Sustainable Finance – UIPI’s comments to the draft Delegated Act

Sustainable Finance - UIPI's comments to the draft Delegated Act

December 2020 
Brussels, Belgium

The Sustainable Finance at EU level aims at supporting the delivery on the objectives of the European Green Deal by channeling private investment into the transition to a climate-neutral, climate-resilient, resource-efficient and just economy, as a complement to public money. The EU Taxonomy is one of the most significant developments in sustainable finance as it provides a toolkit for determining which economic activities are environmentally sustainable. UIPI therefore welcomes the possibility to provide comments to the recently published draft Delegated Regulation Ares(2020)6979284 and two Annexes relevant to the Sustainable finance.

We welcome the Commission’s level of ambition in defining the target as “at least 30%” in the Technical Screening Criteria 7.2 Renovation of existing buildings that reads “The building renovation complies with the applicable requirements for major renovations or lead to a reduction of primary energy demand (PED) of at least 30 %.”, as the experience demonstrates that 30% savings for major renovations is a both challenging and reasonable level.

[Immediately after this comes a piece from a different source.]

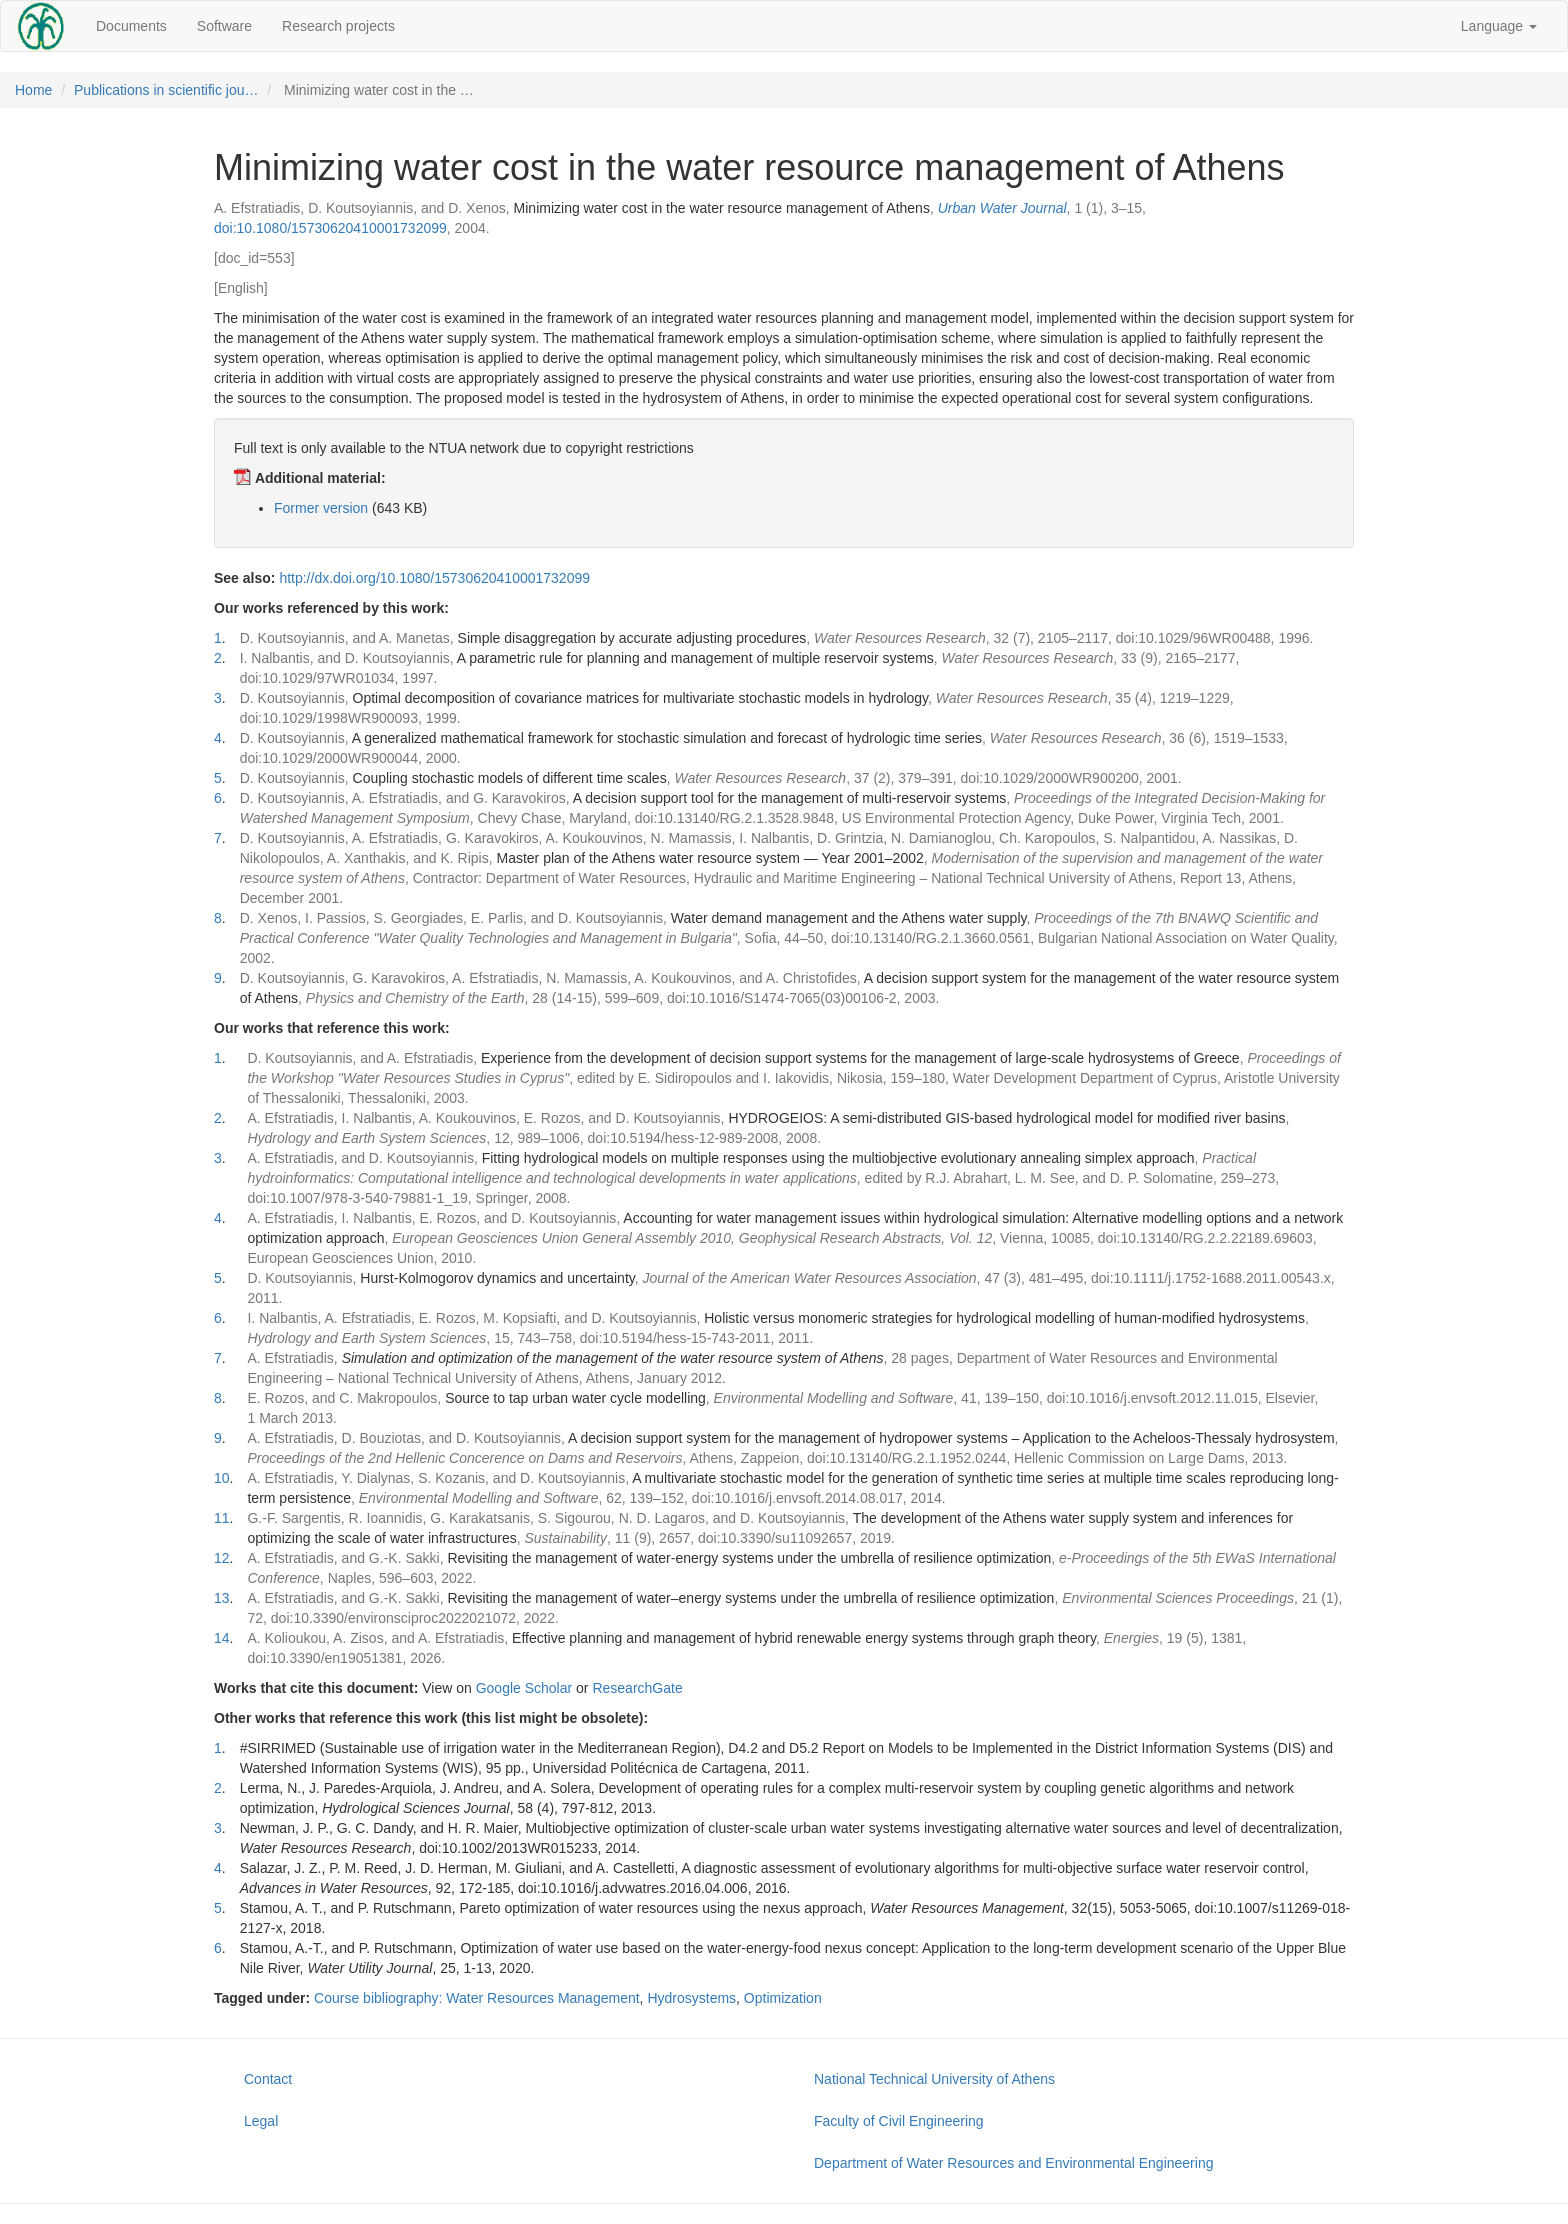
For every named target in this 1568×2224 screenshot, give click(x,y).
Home (33, 90)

In relation to the 7.7 Acquisition and ownership of buildings, we fully support the proposal put forward by the Technical Expert Group (TEG) underlying that the TSC should be set at a level reflecting the top 15 % in terms of energy demand, rather than on solely the Energy Performance Certificate (EPC) Class A. We deplore the fact that the technical screening criteria are exclusively requiring EPCs without enabling use of alternative schemes as proxies.

In fact, our concern is that the reference to EPC is less balanced and feasible since EPCs are defined, for the time being, differently across Member States, which will subsequently entail a lack of level-playing field and comparability in and outside the EU. Additionally, the grading system A-G has not even been introduced in all Member States. Therefore, we are convinced that referring to Class A, which is not used across the EU, will lead to confusion for the financial sector when assessing economical activities in real estate. Similarly, we regret to observe that under the acquisition and ownership part, the focus of the Commission is set entirely on the acquisitions of new buildings. From the climate change mitigation’s point of view, this is highly counterproductive. In fact, in several Member States, solely the newly constructed buildings will be able to meet the EPC A requirement, consequently representing an encouragement for a greater amount of construction. Such an approach challenge’s the EU’s climate, as speaking from a climate perspective it will generate higher emissions from the construction sector, consequently contradiction the policy focus on renovation reiterated in the Renovation Wave.